Statistical analysis
All data analyses were performed using SPSS 21.0 software. Data are expressed as mean ± standard deviations (X±SDs). All experiments were performed at least in triplicate. One-way ANOVA or t test were used to analyze differences among groups. Levene test was used for homogeneity test of variance, and the LDS was performed for homogenous data, while Dunnett’s T3 was performed for heterogeneous data. P<0.05 was considered a significant difference.
Results
EGF promoted Ezrin phosphorylation and EMT, while silencing Ezrin suppressed EGF-induced EMT in osteosarcoma cells
To investigate the effects of EGF on Ezrin phosphorylation and EMT, we used EGF to induce MG63 and U20S cell lines and then detected Ezrin Tyr353, Ezrin Thr567, E-cadherin, and vimentin.

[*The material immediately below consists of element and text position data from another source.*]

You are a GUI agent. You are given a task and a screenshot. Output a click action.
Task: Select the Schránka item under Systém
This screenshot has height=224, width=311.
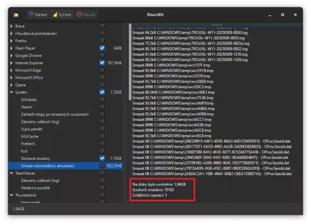click(28, 99)
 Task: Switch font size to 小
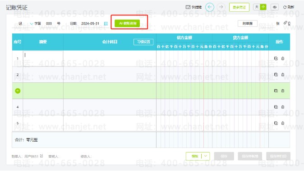[x=263, y=7]
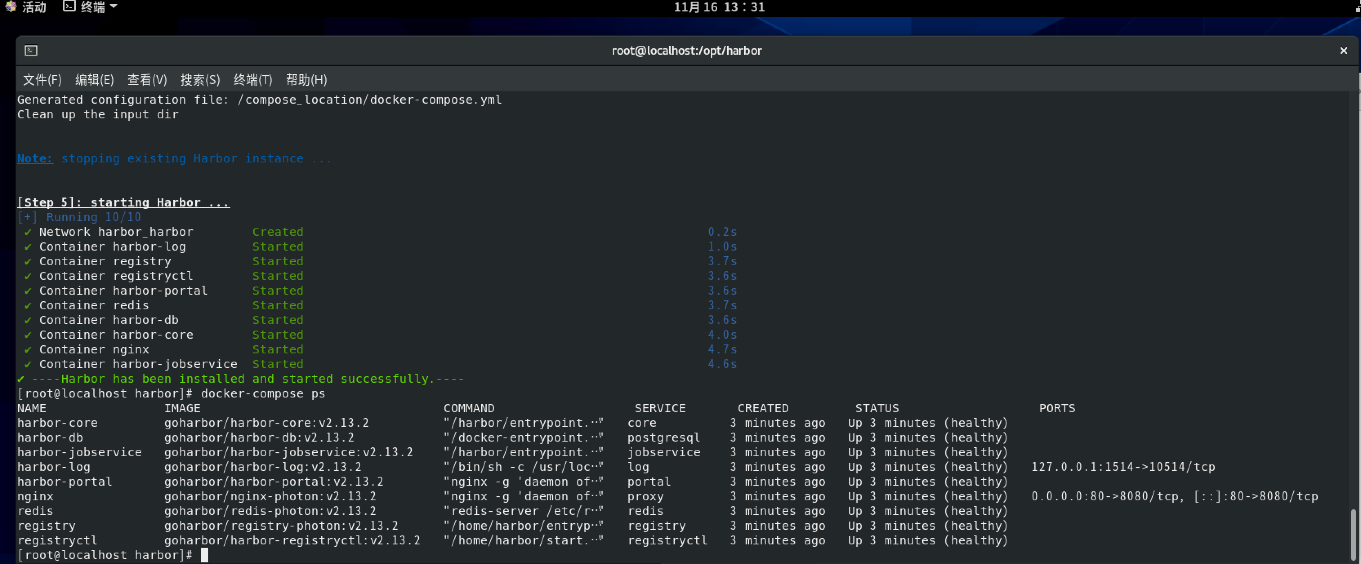Expand the 终端 app menu dropdown arrow
Screen dimensions: 1361x564
pos(113,6)
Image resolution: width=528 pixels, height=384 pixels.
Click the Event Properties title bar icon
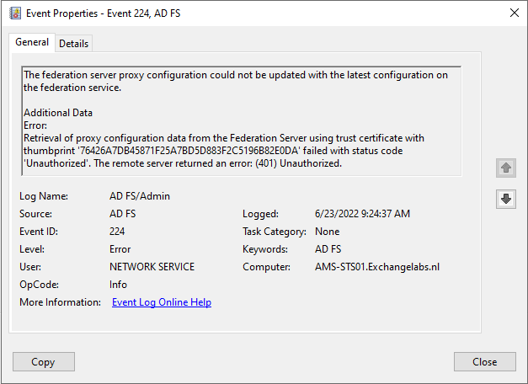click(14, 13)
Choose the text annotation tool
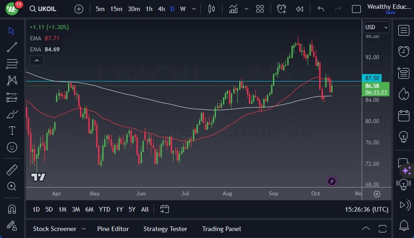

As shown in Figure 1, with EGF induction, Ezrin Tyr353 and Ezrin Thr567 were both significantly (P<0.05) elevated in MG63 and U20S cells compared to control. These results indicated the promotion of EGF on Ezrin phosphorylation. In addition, E-cadherin decreased with EGF while vimentin significantly (P<0.05) increased in MG63 and U20S cells comparing to the control, which suggested that EMT of osteosarcoma cells was promoted by EGF induction.
Figure 1.
EGF promoted Ezrin phosphorylation and EMT, and silencing Ezrin suppressed EGF-induced EMT in osteosarcoma cells. GAPDH was used as internal control (* compared to the Con., P<0.05; # compared to EGF, P<0.05).
To investigate the effects of Ezrin on EMT, we silenced Ezrin in MG63 and U20S cell lines and then detected E-cadherin and vimentin. By silencing Ezrin, on the one hand, Ezrin Tyr353 and Ezrin Thr567 both significantly (P<0.05) decreased in MG63 and U20S cells compared to the EGF treatment. On the other hand, E-cadherin significantly (P<0.05) increased while vimentin decreased in MG63 and U20S cells compared to the EGF treatment.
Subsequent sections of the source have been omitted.